What the task requires:
Here, the job is to give back every entry below unchanged, omitting pictures.

(Stored data entries)

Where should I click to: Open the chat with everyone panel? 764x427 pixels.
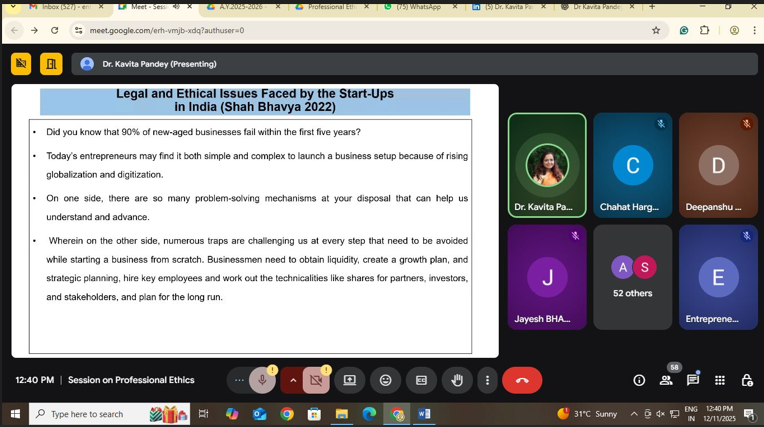tap(693, 380)
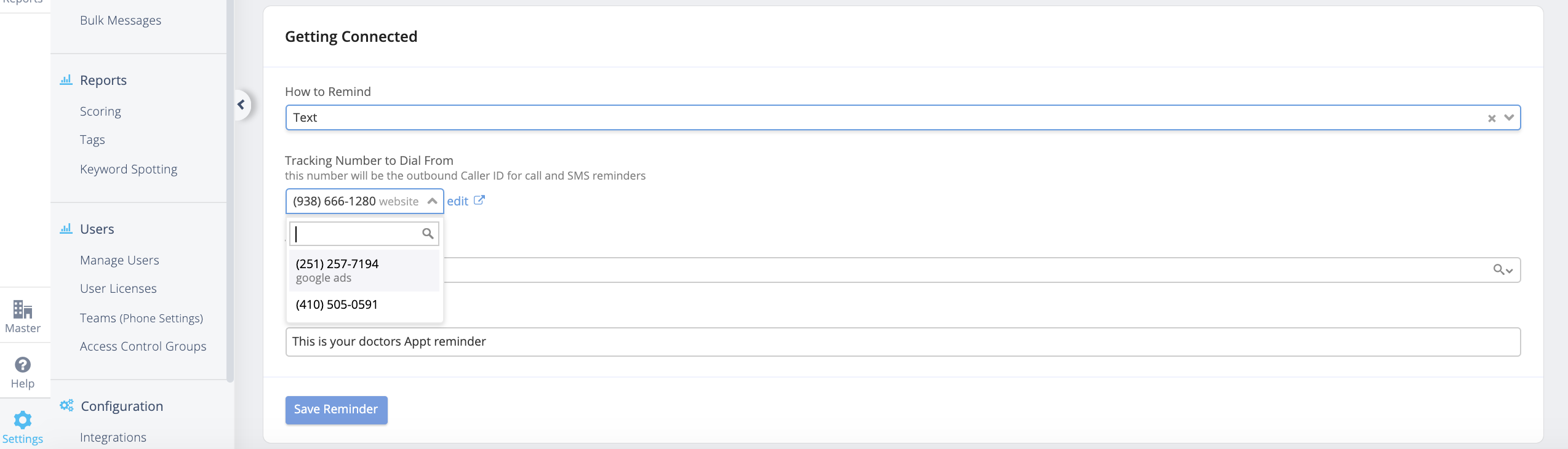Screen dimensions: 1568x449
Task: Click the Reports chart icon
Action: [66, 80]
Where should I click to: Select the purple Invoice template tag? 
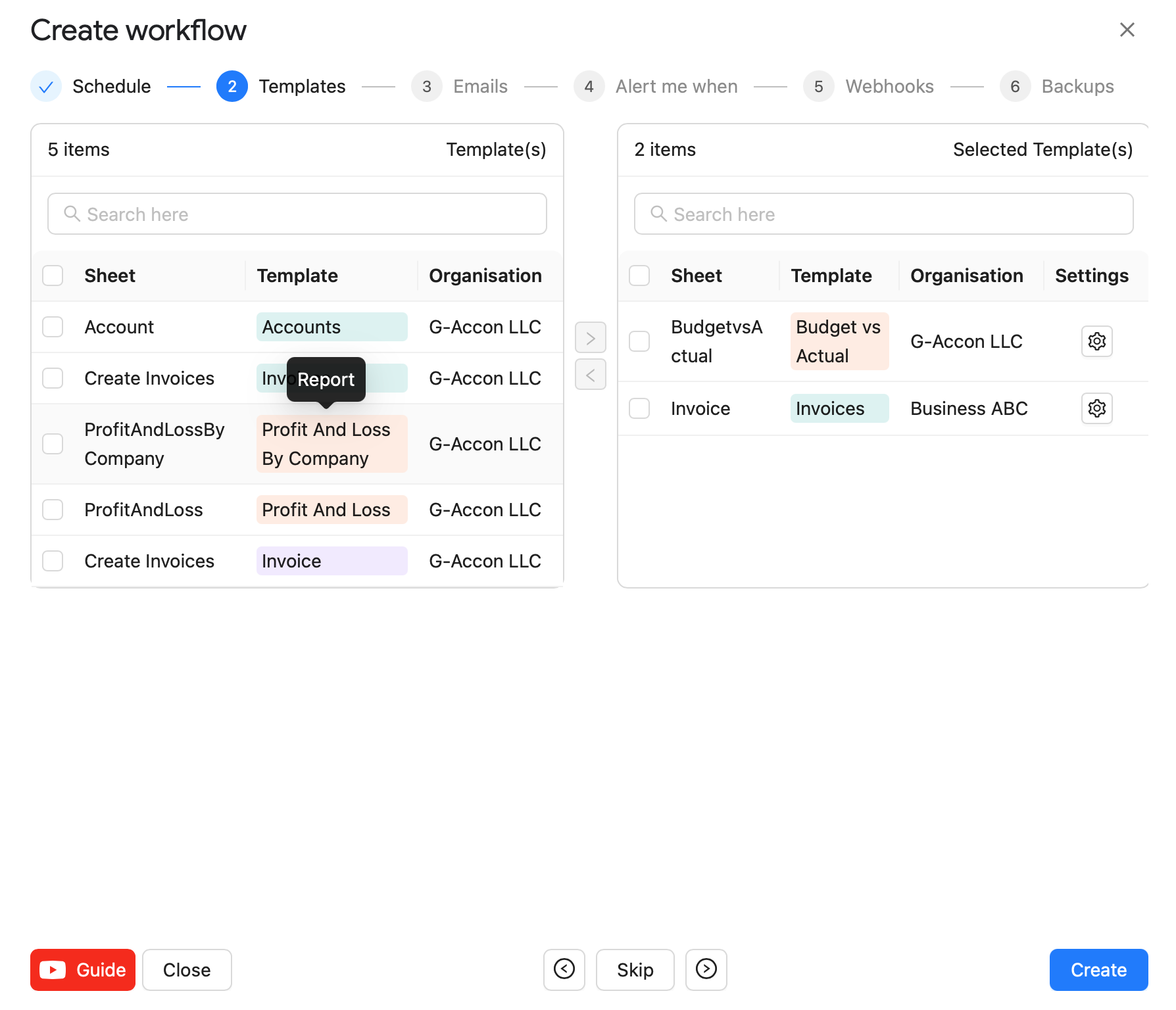pos(331,561)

Solution to the problem:
Where should I click to: Open the chat with everyone panel? 764x427 pixels.
tap(693, 380)
Screen dimensions: 1568x449
Task: Click the Reports chart icon
Action: [66, 80]
Where should I click to: Select the purple Invoice template tag? 
pos(331,561)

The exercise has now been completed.